Keywords: joint swelling, progressive joint destruction
INTRODUCTION
Rare genetic disorders, particularly in developing countries, are frequently misdiagnosed because of the lack of adequate medical facilities and genetic diagnosis. Consequently, many of these cases present with fatal and progressed phenotypes, showing an unbiased natural history without intervention unlike those cases diagnosed in more developed countries (Nampoothiri et al. 2014; Rai et al. 2016).
Progressive pseudorheumatoid dysplasia (PPD; MIM 208230) primarily affects the articular cartilage and follows an autosomal recessive mode of inheritance. WNT1 inducible signaling pathway protein 3 (WISP3), the gene mutated in PPD, is located on Chromosome 6q22. It has five coding exons that encode a 354-amino acid protein. The protein is essential for skeletal growth and cartilage homeostasis, as it contributes to the regulation of type II collagen and aggrecan in chondrocytes (Sen et al. 2004).
The current family was recruited from a remote area in Yemen during an outreach genetic clinic. Although the index cases had their first symptoms 20 years ago, they did not receive the right diagnosis or treatment. Here, we show that PPD can evolve as a severe destructive and disabling disease unless proper treatment and rehabilitation are received.
RESULTS
Clinical Presentation and Family History
Our male case P1 is a 24-yr-old male born to consanguineous Yemeni parents. He was healthy at birth, and as a toddler, he achieved developmental milestones at normal age. By the age of 3, he started to have difficulties during walking and developed progressive knee deformities. Over several years, he developed progressive symmetric joint pain, stiffness, and swelling. The first joints involved were the knees, followed by hips, elbows, and hand joints. The pain involved almost all joints but was most severe in the hips and lower back.
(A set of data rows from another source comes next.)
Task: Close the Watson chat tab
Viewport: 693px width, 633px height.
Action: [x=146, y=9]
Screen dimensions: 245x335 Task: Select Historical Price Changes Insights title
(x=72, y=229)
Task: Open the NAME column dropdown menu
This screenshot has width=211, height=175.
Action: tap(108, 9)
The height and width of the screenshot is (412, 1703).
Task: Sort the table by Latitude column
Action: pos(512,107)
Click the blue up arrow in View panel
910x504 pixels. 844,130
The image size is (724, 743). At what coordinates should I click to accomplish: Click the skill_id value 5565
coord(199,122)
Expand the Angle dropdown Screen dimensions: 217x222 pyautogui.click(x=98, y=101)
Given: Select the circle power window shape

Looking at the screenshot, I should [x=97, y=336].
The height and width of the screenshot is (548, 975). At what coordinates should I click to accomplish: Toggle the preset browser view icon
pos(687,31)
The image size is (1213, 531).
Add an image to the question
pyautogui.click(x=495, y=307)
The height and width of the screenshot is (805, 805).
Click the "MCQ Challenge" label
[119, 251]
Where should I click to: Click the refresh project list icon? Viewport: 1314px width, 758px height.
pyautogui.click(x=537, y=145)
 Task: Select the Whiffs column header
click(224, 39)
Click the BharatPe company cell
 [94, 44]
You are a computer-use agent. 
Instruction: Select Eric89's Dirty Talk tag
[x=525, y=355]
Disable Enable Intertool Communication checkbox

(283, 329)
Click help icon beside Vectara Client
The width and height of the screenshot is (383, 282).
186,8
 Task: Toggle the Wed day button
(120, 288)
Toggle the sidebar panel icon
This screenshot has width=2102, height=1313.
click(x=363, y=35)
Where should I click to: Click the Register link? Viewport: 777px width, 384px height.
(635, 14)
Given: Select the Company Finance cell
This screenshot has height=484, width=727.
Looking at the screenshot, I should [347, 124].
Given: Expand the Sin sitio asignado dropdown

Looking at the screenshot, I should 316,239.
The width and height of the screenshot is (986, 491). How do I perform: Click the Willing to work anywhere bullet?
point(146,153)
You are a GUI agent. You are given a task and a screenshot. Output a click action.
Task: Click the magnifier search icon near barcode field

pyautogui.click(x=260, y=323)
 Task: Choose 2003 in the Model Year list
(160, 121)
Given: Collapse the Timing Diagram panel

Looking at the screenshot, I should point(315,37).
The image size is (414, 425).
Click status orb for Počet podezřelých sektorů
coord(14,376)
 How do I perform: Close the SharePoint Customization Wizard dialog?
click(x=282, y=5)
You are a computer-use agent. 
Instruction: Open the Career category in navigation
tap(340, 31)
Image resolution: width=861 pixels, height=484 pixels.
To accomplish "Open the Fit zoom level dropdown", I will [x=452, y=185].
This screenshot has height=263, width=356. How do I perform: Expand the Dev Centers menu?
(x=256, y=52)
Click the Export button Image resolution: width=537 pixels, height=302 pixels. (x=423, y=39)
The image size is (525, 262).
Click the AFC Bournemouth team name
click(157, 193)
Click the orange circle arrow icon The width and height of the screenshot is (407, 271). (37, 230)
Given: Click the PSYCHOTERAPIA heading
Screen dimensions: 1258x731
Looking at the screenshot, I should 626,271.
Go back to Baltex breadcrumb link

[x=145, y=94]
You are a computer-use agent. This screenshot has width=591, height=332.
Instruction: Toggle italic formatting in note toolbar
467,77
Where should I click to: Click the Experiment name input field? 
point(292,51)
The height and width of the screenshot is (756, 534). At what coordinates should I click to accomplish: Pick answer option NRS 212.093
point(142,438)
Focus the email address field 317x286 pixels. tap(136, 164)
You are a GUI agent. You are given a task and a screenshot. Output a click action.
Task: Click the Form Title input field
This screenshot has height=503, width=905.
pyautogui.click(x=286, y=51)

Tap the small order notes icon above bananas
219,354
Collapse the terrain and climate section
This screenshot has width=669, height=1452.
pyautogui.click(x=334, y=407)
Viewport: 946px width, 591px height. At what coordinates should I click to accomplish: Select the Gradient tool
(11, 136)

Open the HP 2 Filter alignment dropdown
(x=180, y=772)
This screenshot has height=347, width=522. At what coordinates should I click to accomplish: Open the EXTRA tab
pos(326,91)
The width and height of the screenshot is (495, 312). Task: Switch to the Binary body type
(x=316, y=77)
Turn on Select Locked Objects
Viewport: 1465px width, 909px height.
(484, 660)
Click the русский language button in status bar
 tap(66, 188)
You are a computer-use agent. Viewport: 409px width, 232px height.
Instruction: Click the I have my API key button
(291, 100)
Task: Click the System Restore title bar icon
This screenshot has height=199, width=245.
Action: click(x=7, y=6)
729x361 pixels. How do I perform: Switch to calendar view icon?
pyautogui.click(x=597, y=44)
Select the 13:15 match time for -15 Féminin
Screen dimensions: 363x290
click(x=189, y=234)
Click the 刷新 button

The patient took nonsteroidal anti-inflammatory drugs (NSAIDs) whenever needed for severe pain but has never been on steroid therapy. There were no symptoms of numbness or tingling in the extremities and there were no problems in passing urine. At our exam, he exhibited a flexed posture in the trunk and extremities and abnormal gait (Fig. 1A). We found enlargement of joints, which were more prominent in the interphalangeal, elbow, and knee joints (Fig. 1A,B), but there were no signs of inflammation such as tenderness or redness. The range of movement of all joints was extremely restricted, including neck, spine, shoulder, elbow, wrist, knee, ankle, and interphalangeal joints of hands and feet (see Supplemental Video 1). His mental status, vision, hearing, and speech were normal.
Figure 1.
Clinical photos and radiologic images of the patient. (A) Enlargement of elbows, widening of the thoracic wall, and severe contractures of the fingers are visible. Note that the posture of the patient is altered because of severe joint involvement. (B) X-ray analysis of the whole body. Increased anteroposterior diameter of thoracic wall, platyspondyly, and irregularity of end plates. An anteroposterior radiograph of the hips showed narrowing of joint spaces and mild sclerotic and cystic changes on the acetabulum and the head of the femur. A hand radiograph demonstrated severe enlargement and cystic changes on proximal interphalangeal (PIP), distal interphalangeal (DIP), and metacarpophalangeal (MCP) joints and carpal bones and metaphyseal cupping of the radius and ulna. Foot and ankle radiographs also showed severe enlargement and cystic changes of tarsal and metatarsal joints. A bilateral knee radiograph revealed narrowing of joint spaces and secondary osteoporosis.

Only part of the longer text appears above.